▸ **WHAT NEEDS TO BE DONE**:
The response should contain all of the records, copied exactly, and none of the images.

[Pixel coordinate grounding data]

________

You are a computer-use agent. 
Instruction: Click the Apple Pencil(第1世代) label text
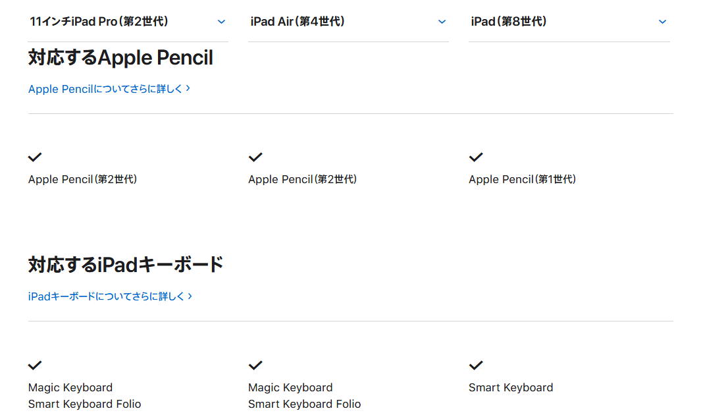click(x=522, y=179)
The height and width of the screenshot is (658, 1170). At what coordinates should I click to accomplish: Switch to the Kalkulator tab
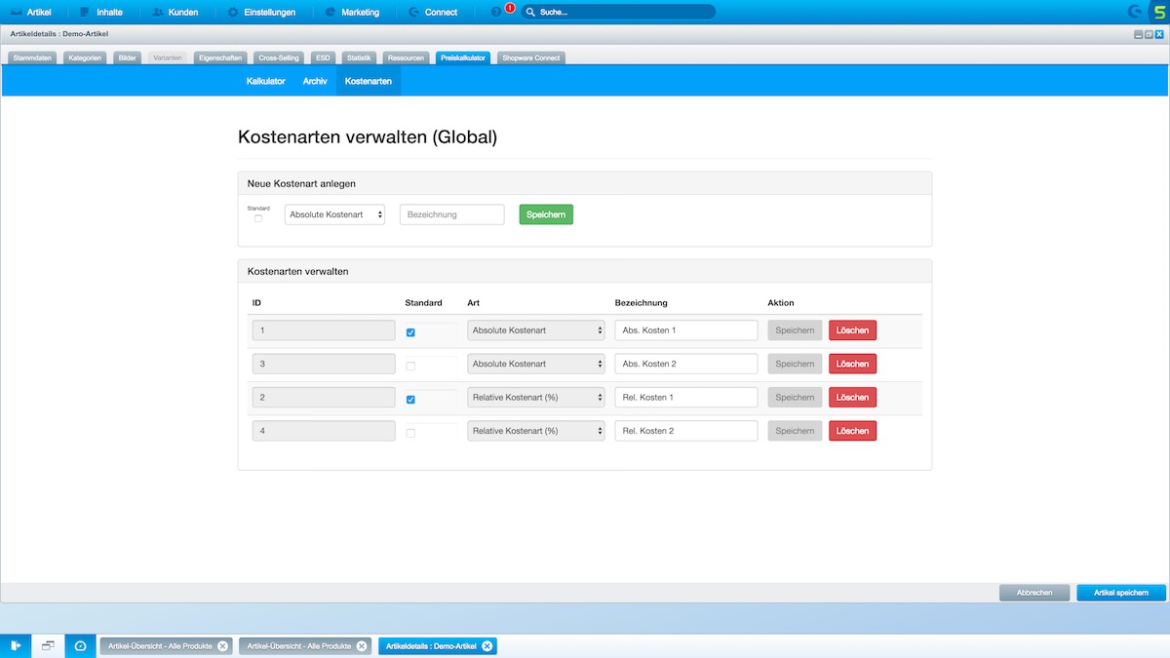coord(265,81)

________

▸ **ANSWER TO THIS TASK**:
You are a computer-use agent. 
Instruction: Click the Apple Pencil(第1世代) label text
click(x=522, y=179)
The height and width of the screenshot is (658, 1170). At what coordinates should I click to accomplish: Switch to the Kalkulator tab
coord(265,81)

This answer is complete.